Preparing Emotionally To Go Back To School

Going back to school is typified by fresh supplies, morning photo shoots and great anticipation of all that a new school year can offer. It’s hard to negate the promise of a new year. That is, unless the years previous have been less than promising. The potential of a fresh start can be lost on us who’ve not enjoyed many school successes. It can conjure up trepidation and dread for us that armor up each August in anticipation of the heavy lifting that school requires. Yet, even still, it’s truly miraculous how resiliently we’ll cling to the tiniest flicker of possibility. This could be our year to shine.

Ali’s story: So Close and yet So Far.

This morning my youngest will take his high school senior pictures. I’ve done this before, watching from afar, nostalgic and proud. Those aren’t exactly my feelings today as grade twelve kicks off since I know a lot can happen between now and graduation. He’s not flinching though, so I won’t either. But beneath our façades the war wounds remain fresh from more than a decade of an arduous school journey.

I’ve been working on this school year since before the last one ended. That’s just what’s required with a Complex ADHDer. You have to start early to secure the best tutors, meet with admin and work to ensure teachers are well informed of accommodations and diagnoses. It’s a juxtaposition of niceties and hard-ball negations.

I’d like to wipe the slate clean and just enjoy some of the excitement of his last year. I’ll allow myself some of those moments and I desperately want them for my ADHDer too. But the reality is, there’s much work to do for all of us. Our continual support and encouragement will be required as we tackle our student’s lack of motivation and confidence. Advocating can’t stop either and the ADHDer has his work cut out for him too. It’s time to clock in on the job!

I can’t believe we’ve made it to senior year. I want it to be done already, yet I don’t want to wish it away. I just want it to be different – dare I say enjoyable for us all. I’d settle for not being nerve wracked all the time. There have been zero absolutes in this journey except for one: God Himself has carried us through and I KNOW He’s not going to stop now. So my focus will be the finish line, not in apprehension but in full expectation. I BELIEVE.

So my focus will be the finish line, not in apprehension but in full expectation.

I BELIEVE.

Nor’s Story: School PTSD anyone?

Looking back, I was so unprepared for what back to school meant as the mom of a complex ADHDer. As a child, school was a refuge for me. I loved being at school. I was chubby and awkward but gifted and earnest and the teachers liked me. As a new mom, I dreamed the same dreams as other moms for my kids: coordinated outfits or cute uniforms, fun backpacks, new friends, and most of all, smiles.  

That dream didn’t become reality. My first introduction to school as a parent was when my son went to a Mother’s Day out nursery school at a local church at the age of two, when his sister was six months old. My first school meeting was myself and about eight preschool teachers and administrators. We needed a meeting because of his severe eczema and life-threatening food allergies and the care needed for his conditions.

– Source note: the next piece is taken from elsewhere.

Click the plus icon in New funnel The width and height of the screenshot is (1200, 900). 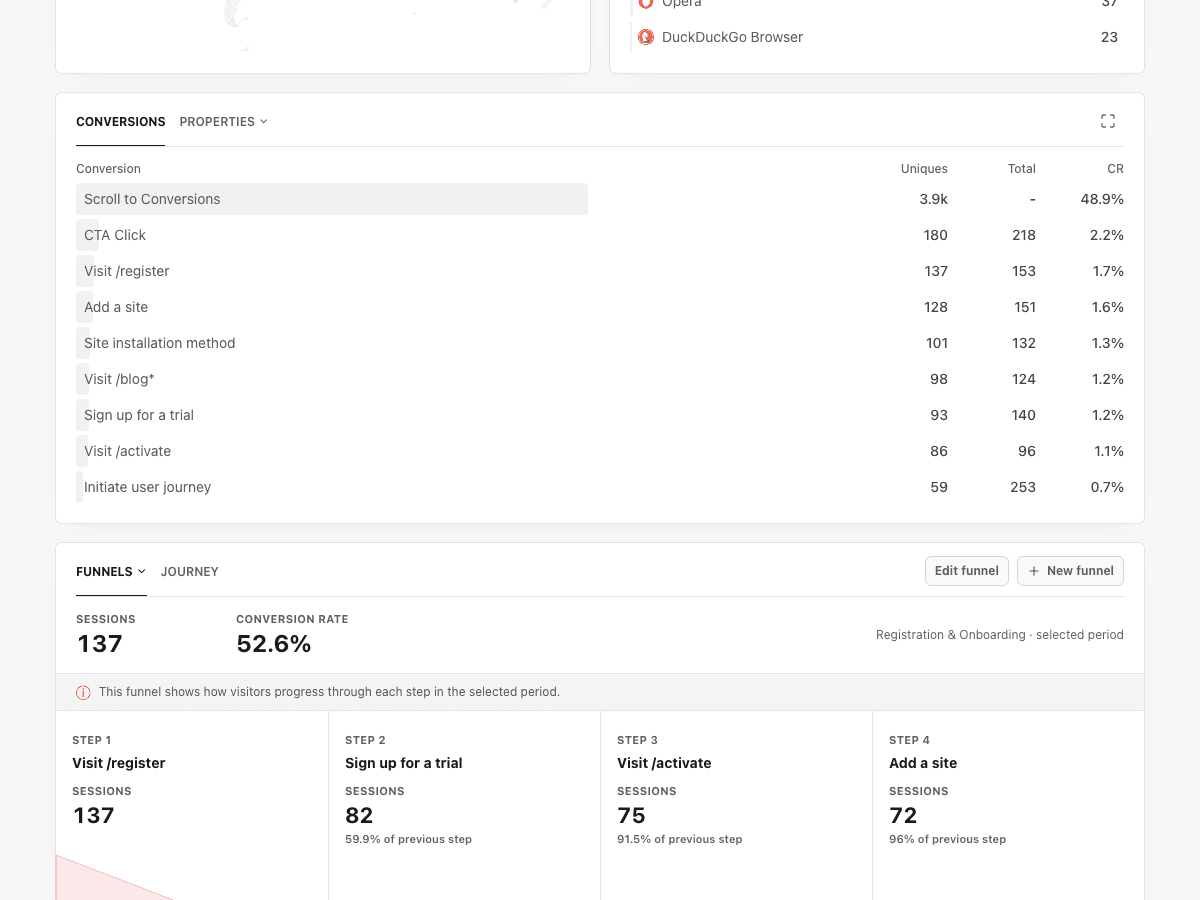click(x=1034, y=571)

And then there was the, umm, sensitive yet energetic aspects of his personality.  They didn’t blink. They gathered up the director of the nursery school, his two teachers, the aftercare staff, and I don’t even remember now who else was there. I just remember sitting in those tiny chairs, so overweight and with a baby in my lap, wearing pajamas and crying with anxiety, but feeling surrounded with love.

That year, he cried and I cried. I often spent thirty minutes to an hour in the hallway, waiting to make sure today was a day he would adjust. I stood in the hallway with the baby and the stroller and bated breath every day for months.

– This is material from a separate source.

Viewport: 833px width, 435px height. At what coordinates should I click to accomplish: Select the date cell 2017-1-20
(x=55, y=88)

Did anyone else need a meeting for two-year-old nursery school?  I’m writing that thinking, no wonder I have PTSD. A meeting with eight people for a two-year-old?  Thank you to each and every one of those people who cared for him for the next three years.

And now, the back-to-school meeting and accompanying dread that begins, oh let’s generously say, about two months before the present school year even ends, is de rigueur. Sometimes it still makes me cry. It always makes me anxious and my heart race. These days I don’t dream of happy young children with new backpacks and coordinating lunchboxes. I dream of the year where I can breathe again. I long for the days of third grade. I pray we finish the year in school.

I dream of the year where I can breathe again.

This year, with the pandemic, I’ve done nothing to actually prepare for the year, except watch endless school board meetings and follow the news.  My children are not the least bit prepared either.  The nice thing is, this time it’s a little easier to breathe because that same pandemic that’s wrought chaos has also brought a deep sense of calm–it will be what it will be.

Tackling school supply lists and clothes shopping is the typical prep for a new school year. But if you’re the parent of a ADHD+er you know that it takes a whole lot more. How have you been prepping for this new school year? Are you doing anything differently because of the pandemic? What’s on your mind?